Eddie: Yeah all because Homer duped the receptionist at the Little Dinosaurs soft-play your Ralph wandered off to all on his own because he didn't understand why he mustn't be mean towards the babies.

Sarah Wiggum: I know Ralphie doesn't understand the effects of being mean towards babies and can use some very offensive words towards them with the mums looking. You'd think they'd be more active on supervising their babies better! Rather than leave them around hyped up children playing, 95% per cent of the time those "yummy mummies" ask for it.

Eddie (still twanging the chords on Clancy's electric guitar): Yep.

Sarah Wiggum: I do hope you can find our Ralphie; he's at the Simpsons probably scared, trying to work out why he's with a strange man's family and in a house he doesn't know well.

DCI Clancy Wiggum stands next to the 1972-1987 Raleigh Chopper he has inherited from his father Iggy, who had it since brand new. It was possibly brought at the same time as his '72-'78 Ford Granada Mk1 Ghia or in the later years of it's production during 1980-1987 during the BMX craze.

DCI Clancy Wiggum (angry at Bart Simpson): I wonder what Ralphie is up to? Who are you, what have you done to my very young son?

Bart Simpson: My dad took him back to our house as he was at the Little Dinosaurs soft play area, alone without an adult at Alexandra Palace.

Sarah has been out shopping in the Waitrose supermarket carrying her Paul's Boutique handbag with a yellow "Bag for Life".

Sarah Wiggum (walking past Clancy's Raleigh Chopper Mk2): Who is this strange child?

Bart Simpson: I'm Bart Simpson, the underachiever and proud of it.

Sarah Wiggum (smiling): I've unpacked the shopping and organised it in the kitchen.

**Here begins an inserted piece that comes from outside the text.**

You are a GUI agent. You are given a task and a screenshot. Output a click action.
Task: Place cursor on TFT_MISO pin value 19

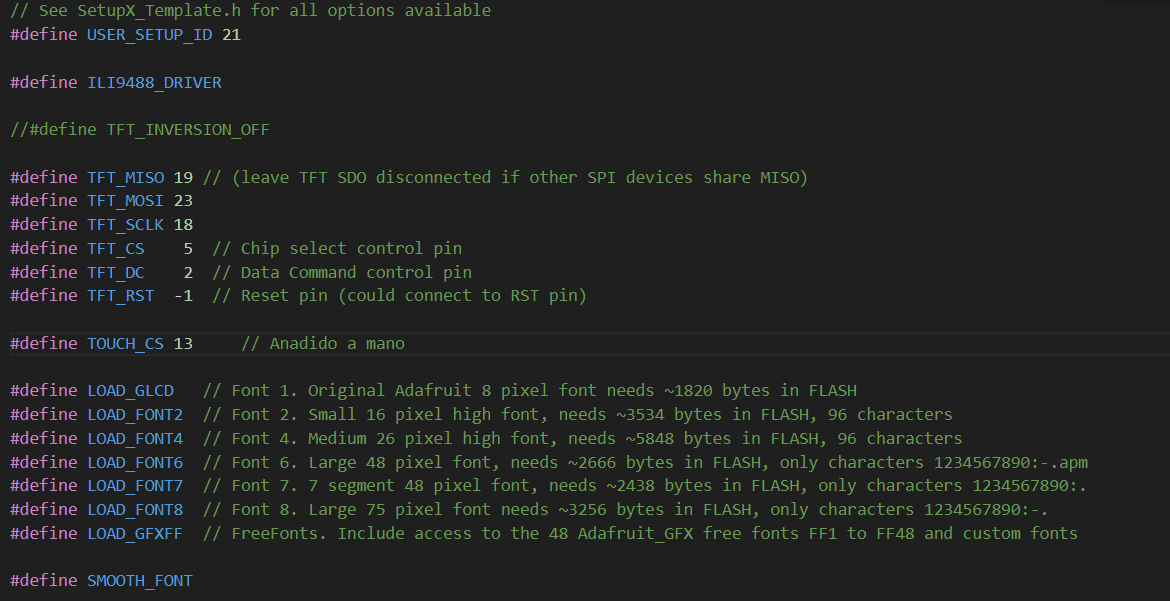[x=183, y=178]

While I get Bart's things unpacked, you can get cooking on tea.

DCI Clancy Wiggum: (turning the handlebars of his Raleigh Chopper Mk2): Yes dear Sarah. (Walks to kitchen past the lounge room)

(Scene moves to Wiggum kitchen with some very period 1980s gadgets)

Bart Simpson (staring at dining table in lounge): What's with all the wine, the red rose, matching napkins and the Chinese stir-fry? (Sees Clancy with a police issue Motorola in his hand as he arranges the dining table)

DCI Clancy Wiggum (checking presentation and whistles a tune): Well my wife and I like to have a lot of romantic time, when Ralphie's in bed.

DCI Wiggum and his wife Sarah was wearing a green frilly dress with a gold necklace are having a Chinese takeaway together for tea.

Sarah Wiggum (twirling noodles around fork): So how did our little Ralphie get kidnapped in the first place?

DCI Clancy Wiggum (as he eats): Well I wanted to let him play with the other children at the Alexandra Palace play park by himself. Then in the sandpit he rushed in not realising a baby was laying in there, starting to get mean with its mother and kicking the sand into the baby. When I executed his timeout, some teen mums distracted me and Ralphie wandered off to a soft play area in the Ally Pally called Little Dinosaurs, where a stranger lured him away.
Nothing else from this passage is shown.